Work to complete | Output exactly the lines from the one containing "Viewport: 1536px width, 774px height." through the final line of the entries below, both included, and skip the pictures.

Data records |

══════════

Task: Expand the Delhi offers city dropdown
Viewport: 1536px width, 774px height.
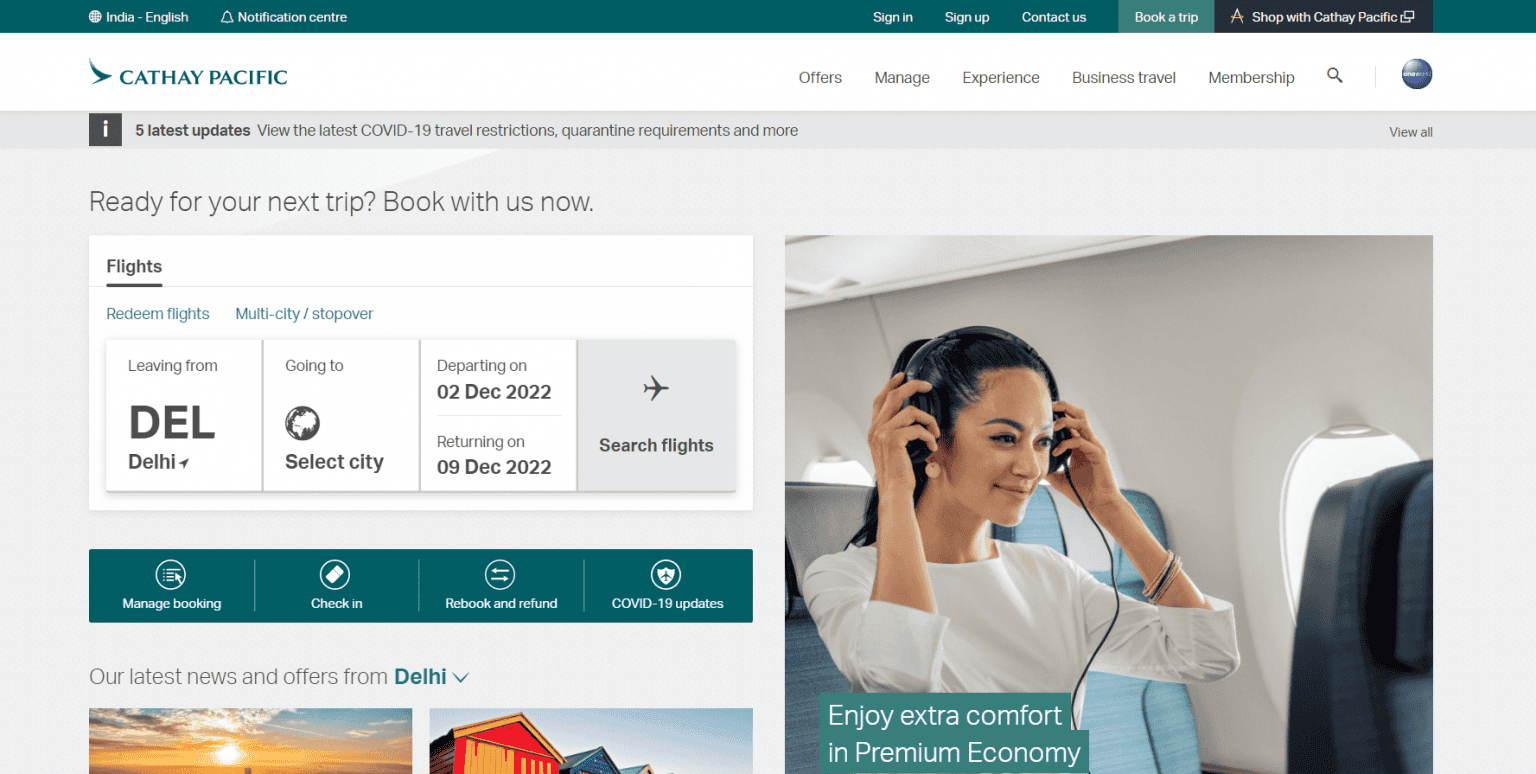Action: (x=431, y=677)
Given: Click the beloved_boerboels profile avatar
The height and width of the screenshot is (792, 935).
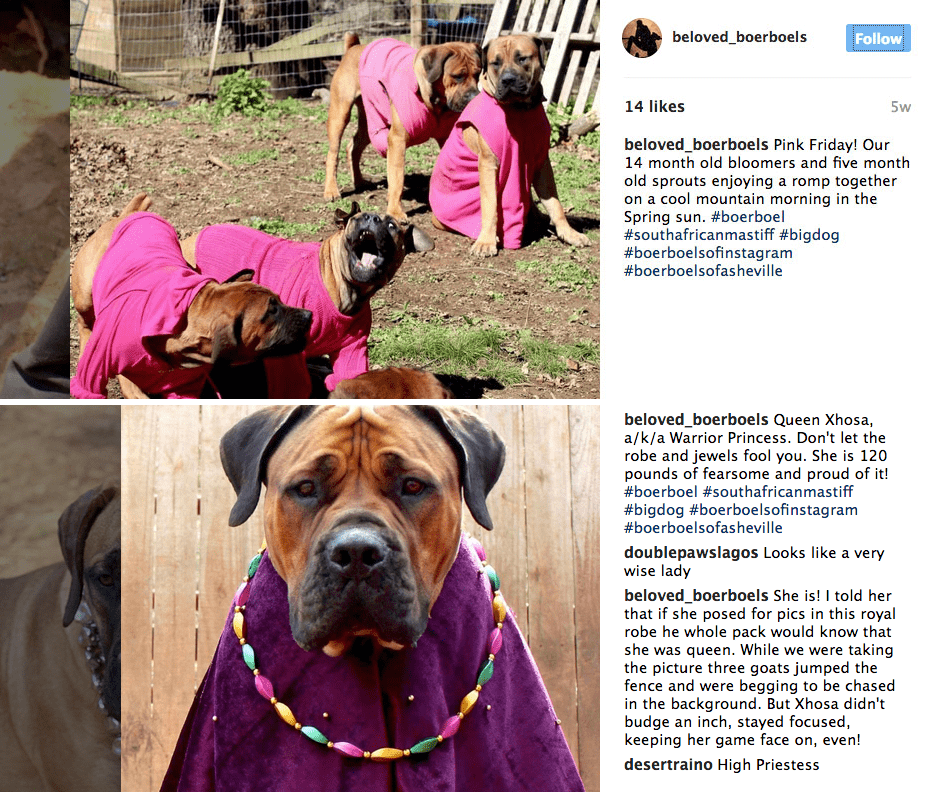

══════════

Response for this exercise |
Viewport: 1536px width, 774px height.
Action: (x=431, y=677)
Given: Click the beloved_boerboels profile avatar
The height and width of the screenshot is (792, 935).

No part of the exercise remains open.